Protein kinase A-Iα regulates Na,K-ATPase endocytosis in alveolar epithelial cells exposed to high CO2 concentrations

Emilia Lecuona; Haiying Sun; Jiwang Chen; Humberto E. Trejo; Margaret A. Baker; Jacob I. Sznajder

doi:10.1165/rcmb.2012-0373OC

Protein kinase A-Iα regulates Na,K-ATPase endocytosis in alveolar epithelial cells exposed to high CO₂ concentrations

Emilia Lecuona^*, Haiying Sun, Jiwang Chen, Humberto E. Trejo, Margaret A. Baker, Jacob I. Sznajder

^*Corresponding author for this work

Research output: Contribution to journal › Article › peer-review

34 Scopus citations

Abstract

Elevated concentrations of CO₂ (hypercapnia) lead to alveolar epithelial dysfunction by promoting Na,K-ATPase endocytosis.
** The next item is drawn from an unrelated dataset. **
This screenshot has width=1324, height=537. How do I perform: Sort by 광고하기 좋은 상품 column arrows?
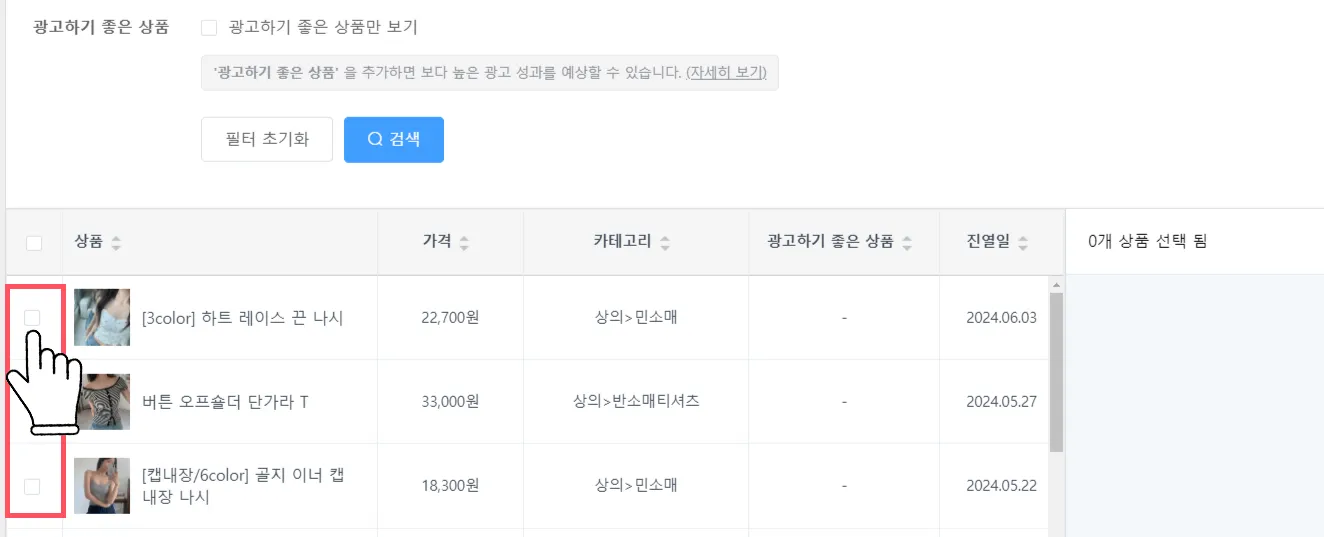pos(907,243)
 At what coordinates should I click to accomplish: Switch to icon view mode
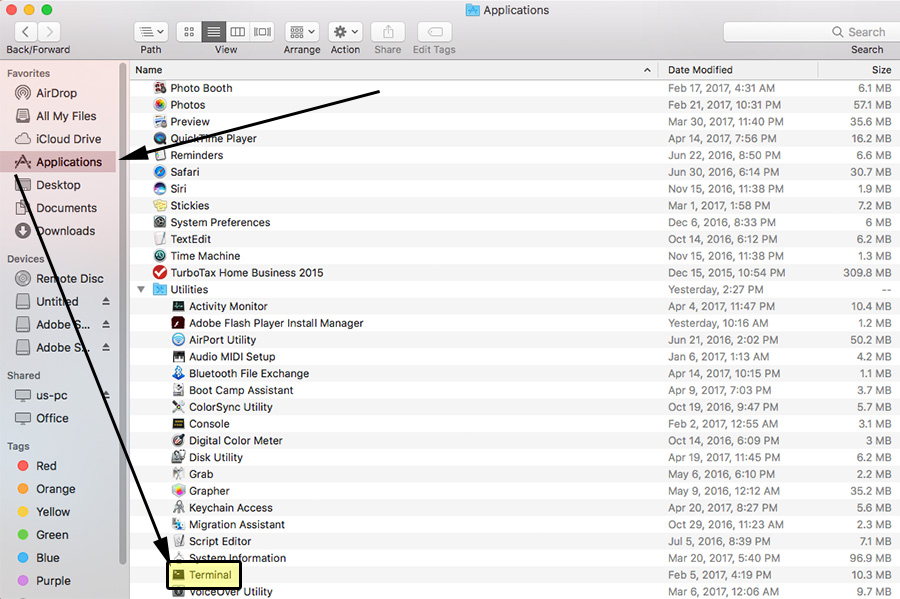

In the present report, we investigated whether the CO₂/HCO₃^- activated soluble adenylyl cyclase (sAC) regulates this process. We found that hypercapnia increased the production of cyclic adenosine monophosphate (cAMP) and stimulated protein kinase A (PKA) activity via sAC, which was necessary for Na,K-ATPase endocytosis. During hypercapnia, cAMP was mainly produced in specific microdomains in the proximity of the plasma membrane, leading to PKA Type Ia activation. In alveolar epithelial cells exposed to high CO₂ concentrations, PKA Type Iα regulated the time-dependent phosphorylation of the actin cytoskeleton component α-adducin at serine 726. Cells expressing small hairpin RNA for PKAc, dominant-negative PKA Type Iα, small interfering RNA for α-adducin, and α-adducin with serine 726 mutated to alanine prevented Na,K-ATPase endocytosis. In conclusion, we provide evidence for a new mechanism by which hypercapnia via sAC, cAMP, PKA Type Iα, and α-adducin regulates Na, K-ATPase endocytosis in alveolar epithelial cells.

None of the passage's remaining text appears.